Work request: Among the records below, find the line with "Sophie PRAT (741, 1880)" and the line with "Returns & Exchanges (88, 1767)". Set down both and every line between, exactly and with no pictures, but nothing else.

Source data:
::::::::::

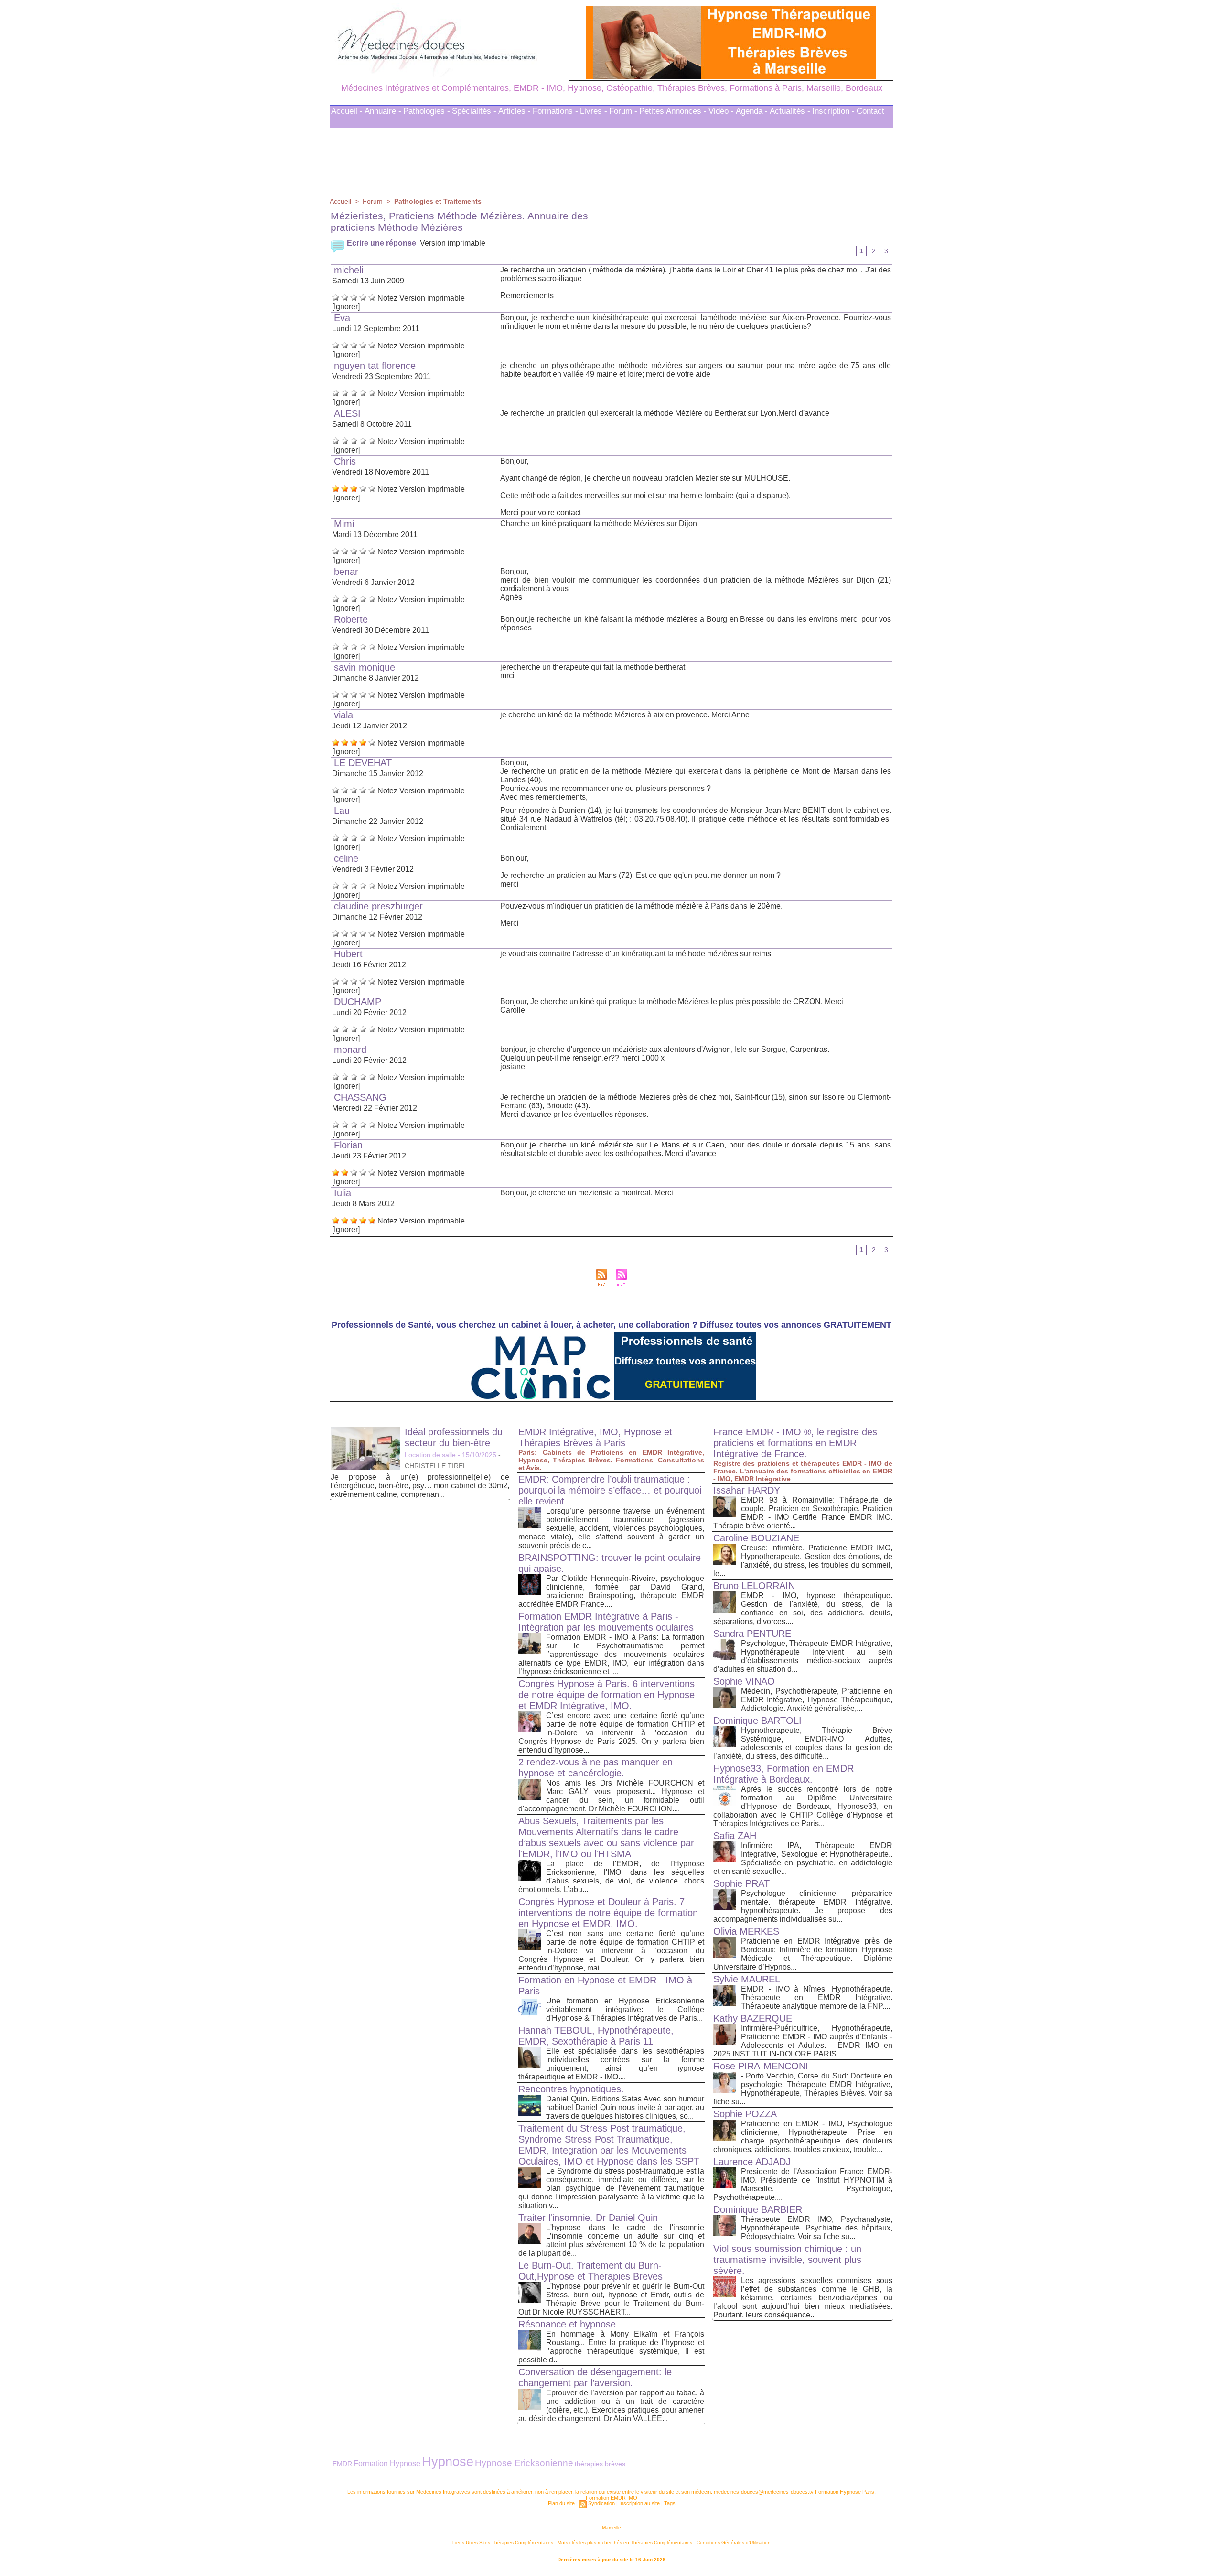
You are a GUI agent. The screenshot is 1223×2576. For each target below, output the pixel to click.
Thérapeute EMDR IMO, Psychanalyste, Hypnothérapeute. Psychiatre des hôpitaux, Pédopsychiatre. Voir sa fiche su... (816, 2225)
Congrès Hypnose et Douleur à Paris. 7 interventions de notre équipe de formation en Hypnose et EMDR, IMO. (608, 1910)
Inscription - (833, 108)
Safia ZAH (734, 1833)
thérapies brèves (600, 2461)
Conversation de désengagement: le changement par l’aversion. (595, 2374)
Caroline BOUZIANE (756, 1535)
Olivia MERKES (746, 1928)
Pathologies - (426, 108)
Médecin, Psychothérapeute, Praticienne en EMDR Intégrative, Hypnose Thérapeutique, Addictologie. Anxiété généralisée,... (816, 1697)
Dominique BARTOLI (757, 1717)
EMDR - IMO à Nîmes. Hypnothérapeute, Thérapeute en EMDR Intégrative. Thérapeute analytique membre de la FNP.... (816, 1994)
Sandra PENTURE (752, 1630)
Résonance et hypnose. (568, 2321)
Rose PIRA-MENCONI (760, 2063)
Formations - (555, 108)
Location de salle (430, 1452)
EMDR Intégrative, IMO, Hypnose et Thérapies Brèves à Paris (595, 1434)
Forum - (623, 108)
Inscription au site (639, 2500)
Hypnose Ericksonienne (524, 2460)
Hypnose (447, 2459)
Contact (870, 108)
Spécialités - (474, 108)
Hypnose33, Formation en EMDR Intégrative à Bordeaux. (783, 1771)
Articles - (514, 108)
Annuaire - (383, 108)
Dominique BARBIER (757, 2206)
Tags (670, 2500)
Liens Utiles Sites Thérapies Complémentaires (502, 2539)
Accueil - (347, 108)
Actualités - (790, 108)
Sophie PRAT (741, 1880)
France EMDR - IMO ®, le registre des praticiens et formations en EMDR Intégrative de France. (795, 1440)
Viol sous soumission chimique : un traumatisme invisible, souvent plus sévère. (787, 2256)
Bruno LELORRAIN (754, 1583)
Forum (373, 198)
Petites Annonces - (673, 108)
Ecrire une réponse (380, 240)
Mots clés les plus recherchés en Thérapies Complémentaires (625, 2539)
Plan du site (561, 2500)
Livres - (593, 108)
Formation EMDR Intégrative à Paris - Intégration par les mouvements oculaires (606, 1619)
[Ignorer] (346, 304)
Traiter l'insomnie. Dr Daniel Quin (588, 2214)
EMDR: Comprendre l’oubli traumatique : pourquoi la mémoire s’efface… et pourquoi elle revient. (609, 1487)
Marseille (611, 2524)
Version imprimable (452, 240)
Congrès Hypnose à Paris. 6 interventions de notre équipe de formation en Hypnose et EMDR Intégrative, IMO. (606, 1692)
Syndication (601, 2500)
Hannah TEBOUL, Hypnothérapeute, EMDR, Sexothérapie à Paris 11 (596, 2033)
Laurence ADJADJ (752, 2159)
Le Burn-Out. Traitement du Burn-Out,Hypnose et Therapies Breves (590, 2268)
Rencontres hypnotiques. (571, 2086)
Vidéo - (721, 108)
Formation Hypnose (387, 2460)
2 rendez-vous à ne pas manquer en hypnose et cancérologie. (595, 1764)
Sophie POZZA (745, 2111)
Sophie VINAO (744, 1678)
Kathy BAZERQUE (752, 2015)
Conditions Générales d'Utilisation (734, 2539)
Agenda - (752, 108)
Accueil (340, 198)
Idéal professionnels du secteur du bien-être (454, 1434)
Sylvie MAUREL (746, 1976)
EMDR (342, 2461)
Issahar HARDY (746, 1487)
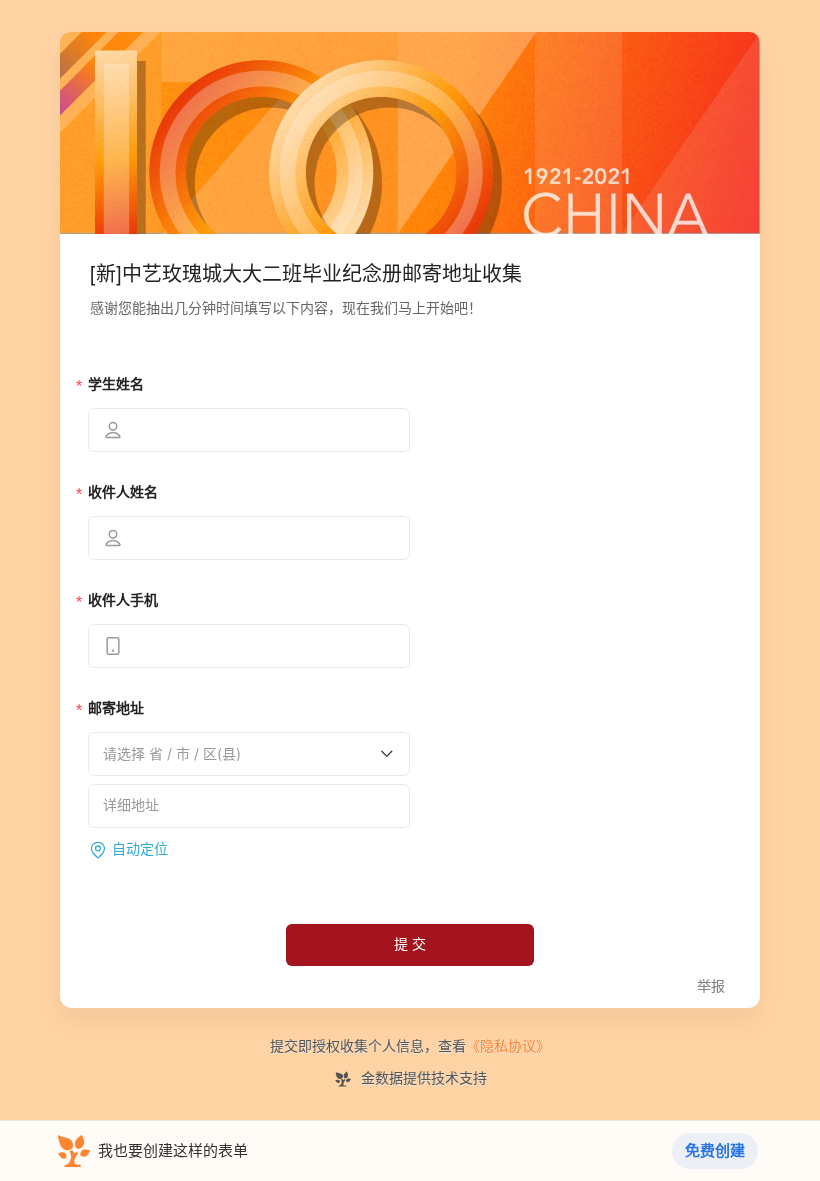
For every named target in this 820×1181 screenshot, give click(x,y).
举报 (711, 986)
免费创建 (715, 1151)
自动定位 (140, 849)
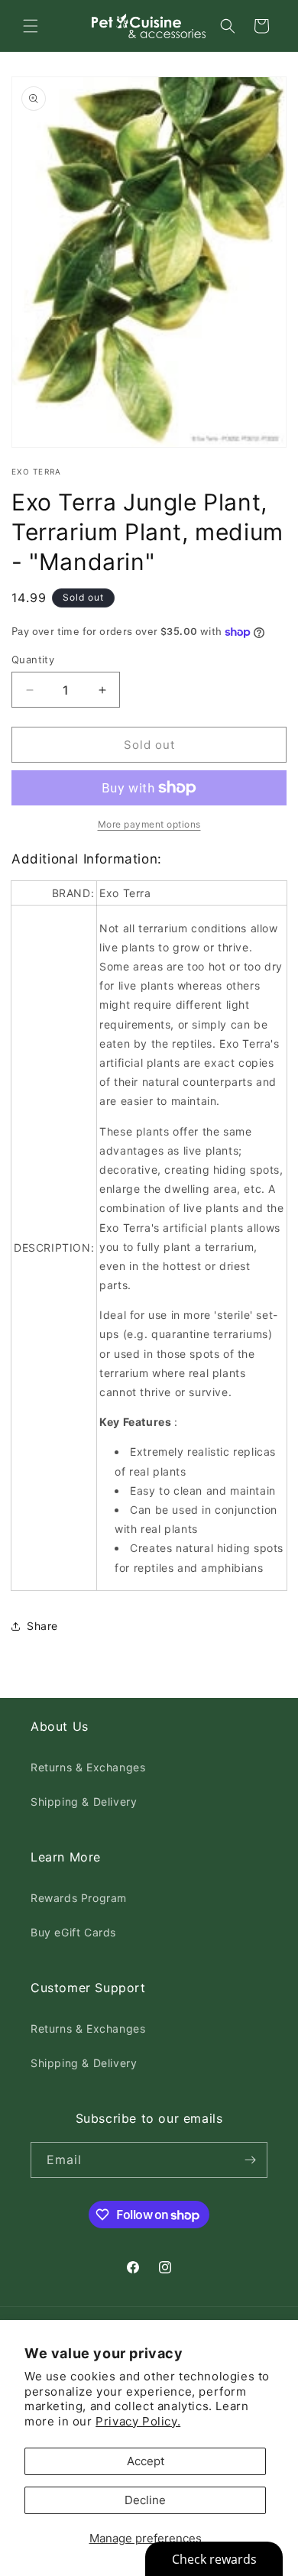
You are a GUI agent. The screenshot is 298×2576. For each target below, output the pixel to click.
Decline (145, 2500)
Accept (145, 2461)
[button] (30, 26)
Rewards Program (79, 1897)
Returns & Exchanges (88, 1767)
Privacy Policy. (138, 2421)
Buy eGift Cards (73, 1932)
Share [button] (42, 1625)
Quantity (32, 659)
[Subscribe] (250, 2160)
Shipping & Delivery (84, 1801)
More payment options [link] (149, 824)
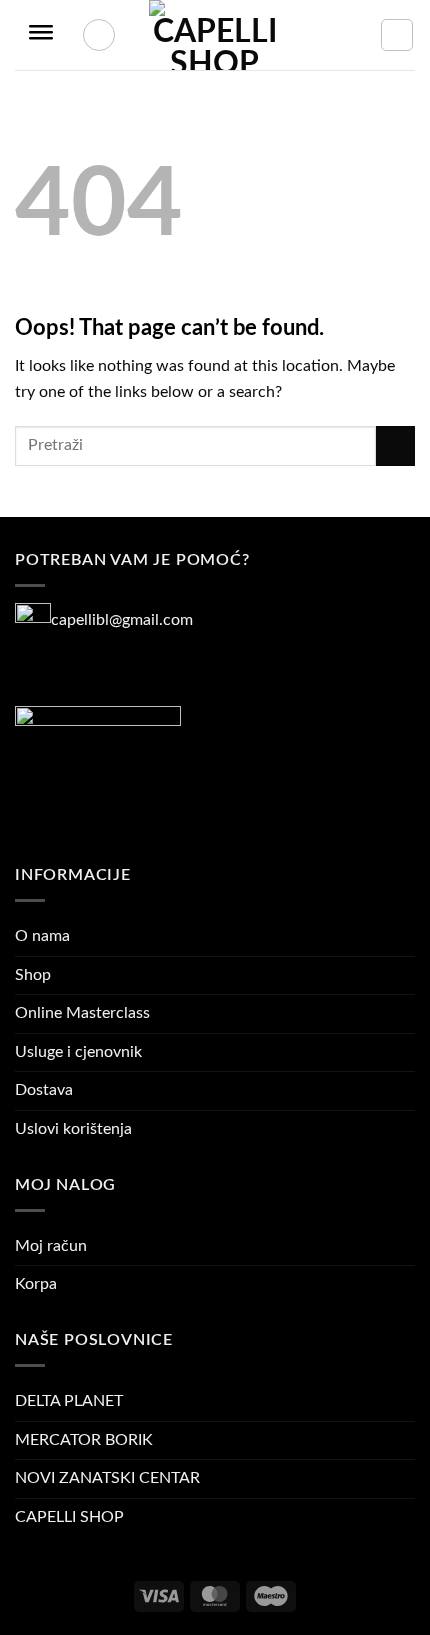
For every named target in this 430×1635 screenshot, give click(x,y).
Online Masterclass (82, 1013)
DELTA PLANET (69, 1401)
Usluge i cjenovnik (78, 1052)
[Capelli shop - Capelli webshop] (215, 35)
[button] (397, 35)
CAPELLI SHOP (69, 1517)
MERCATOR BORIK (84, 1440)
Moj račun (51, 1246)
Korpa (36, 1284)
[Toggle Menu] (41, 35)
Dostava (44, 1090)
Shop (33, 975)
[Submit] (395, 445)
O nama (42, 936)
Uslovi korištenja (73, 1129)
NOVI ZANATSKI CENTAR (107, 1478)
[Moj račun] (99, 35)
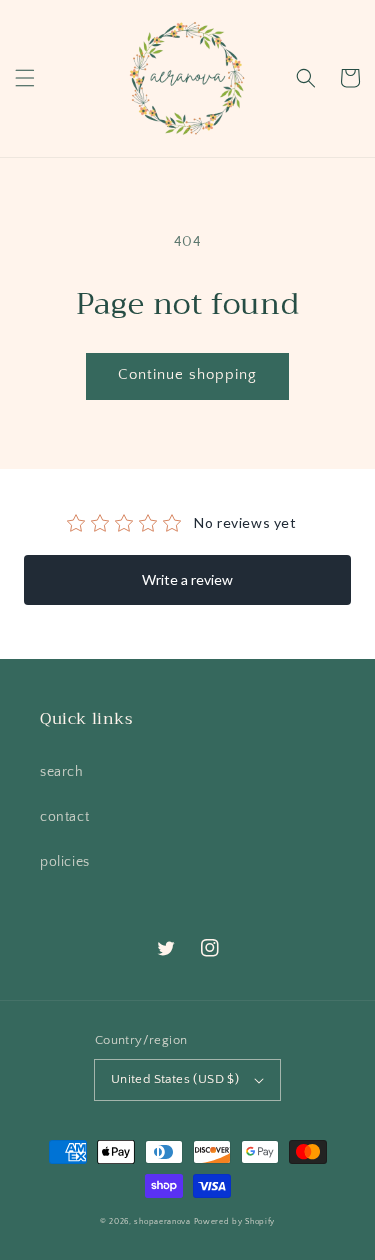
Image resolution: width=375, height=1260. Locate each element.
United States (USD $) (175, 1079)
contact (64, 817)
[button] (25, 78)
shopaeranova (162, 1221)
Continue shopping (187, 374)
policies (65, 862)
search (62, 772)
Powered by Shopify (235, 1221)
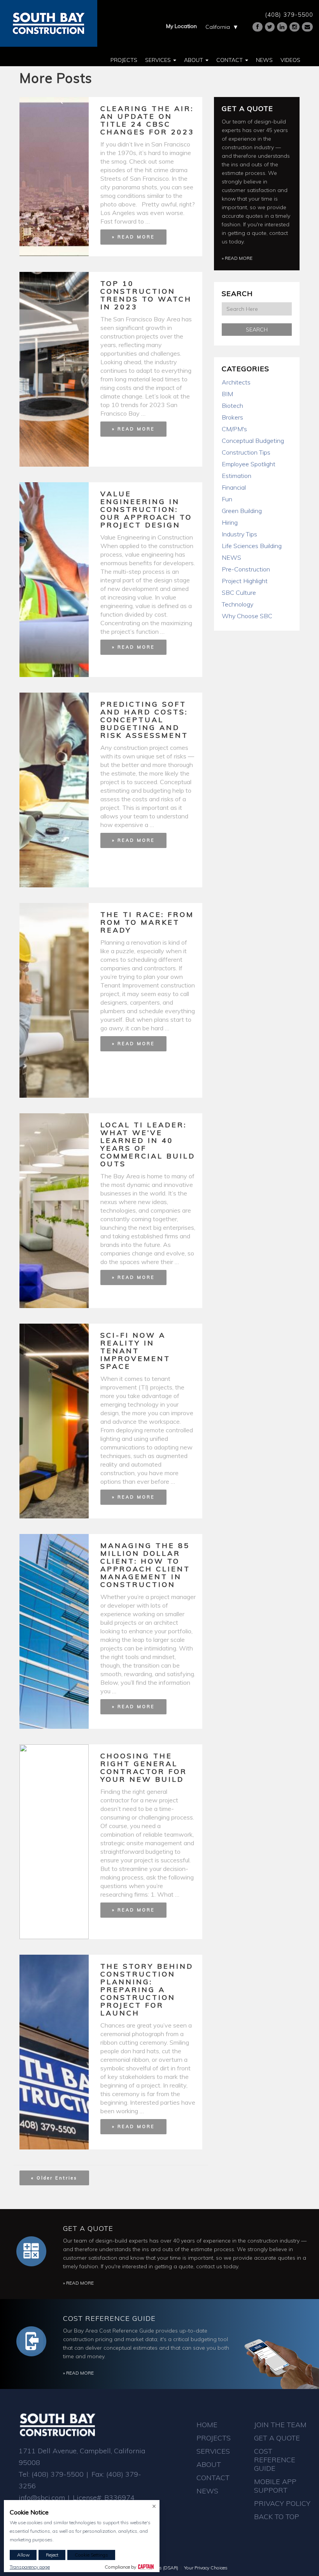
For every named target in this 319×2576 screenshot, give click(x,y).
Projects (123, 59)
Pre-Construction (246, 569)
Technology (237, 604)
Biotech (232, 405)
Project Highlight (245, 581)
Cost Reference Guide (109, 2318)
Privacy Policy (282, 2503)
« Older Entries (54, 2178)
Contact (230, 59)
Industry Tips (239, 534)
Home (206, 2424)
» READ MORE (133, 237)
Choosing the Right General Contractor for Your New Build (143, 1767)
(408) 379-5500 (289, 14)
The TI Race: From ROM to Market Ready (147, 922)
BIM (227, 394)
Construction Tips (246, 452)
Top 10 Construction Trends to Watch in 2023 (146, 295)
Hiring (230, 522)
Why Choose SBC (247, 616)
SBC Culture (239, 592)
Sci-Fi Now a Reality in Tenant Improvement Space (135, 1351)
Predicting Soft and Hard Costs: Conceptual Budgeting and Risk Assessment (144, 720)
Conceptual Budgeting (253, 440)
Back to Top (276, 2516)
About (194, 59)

::::::::::

Exercise result:
Sophie PRAT (741, 1880)
France EMDR - IMO ®, le registre des praticiens et formations en EMDR Intégrative de France. (795, 1440)
Viol sous soumission chimique : un traumatisme invisible, souvent plus sévère. (787, 2256)
Bruno LELORRAIN (754, 1583)
Forum (373, 198)
Petites Annonces - (673, 108)
Ecrire une réponse (380, 240)
Mots clés les plus recherchés en Thérapies Complémentaires (625, 2539)
Plan du site (561, 2500)
Livres - (593, 108)
Formation EMDR Intégrative à Paris - Intégration par les mouvements oculaires (606, 1619)
[Ignorer] (346, 304)
Traiter l'insomnie. Dr Daniel Quin (588, 2214)
EMDR: Comprendre l’oubli traumatique : pourquoi la mémoire s’efface… et pourquoi elle revient. (609, 1487)
Marseille (611, 2524)
Version imprimable (452, 240)
Congrès Hypnose à Paris. 6 interventions de notre équipe de formation en Hypnose et EMDR Intégrative, IMO. (606, 1692)
Syndication (601, 2500)
Hannah TEBOUL, Hypnothérapeute, EMDR, Sexothérapie à Paris 11 (596, 2033)
Laurence ADJADJ (752, 2159)
Le Burn-Out. Traitement du Burn-Out,Hypnose et Therapies Breves (590, 2268)
Rencontres hypnotiques. (571, 2086)
Vidéo - (721, 108)
Formation Hypnose (387, 2460)
2 rendez-vous à ne pas manquer en hypnose et cancérologie. (595, 1764)
Sophie POZZA (745, 2111)
Sophie VINAO (744, 1678)
Kathy BAZERQUE (752, 2015)
Conditions Générales d'Utilisation (734, 2539)
Agenda - (752, 108)
Accueil (340, 198)
Idéal professionnels du secteur du bien-être (454, 1434)
Sylvie MAUREL (746, 1976)
EMDR (342, 2461)
Issahar HARDY (746, 1487)
For every named target in this 820×1181 screenshot, give click(x,y).
举报 (711, 986)
免费创建 (715, 1151)
自动定位 (140, 849)
You are a GUI agent. The screenshot is 298×2576. For each target below, output the pixel to click.
Decline (145, 2500)
Accept (145, 2461)
[button] (30, 26)
Rewards Program (79, 1897)
Returns & Exchanges (88, 1767)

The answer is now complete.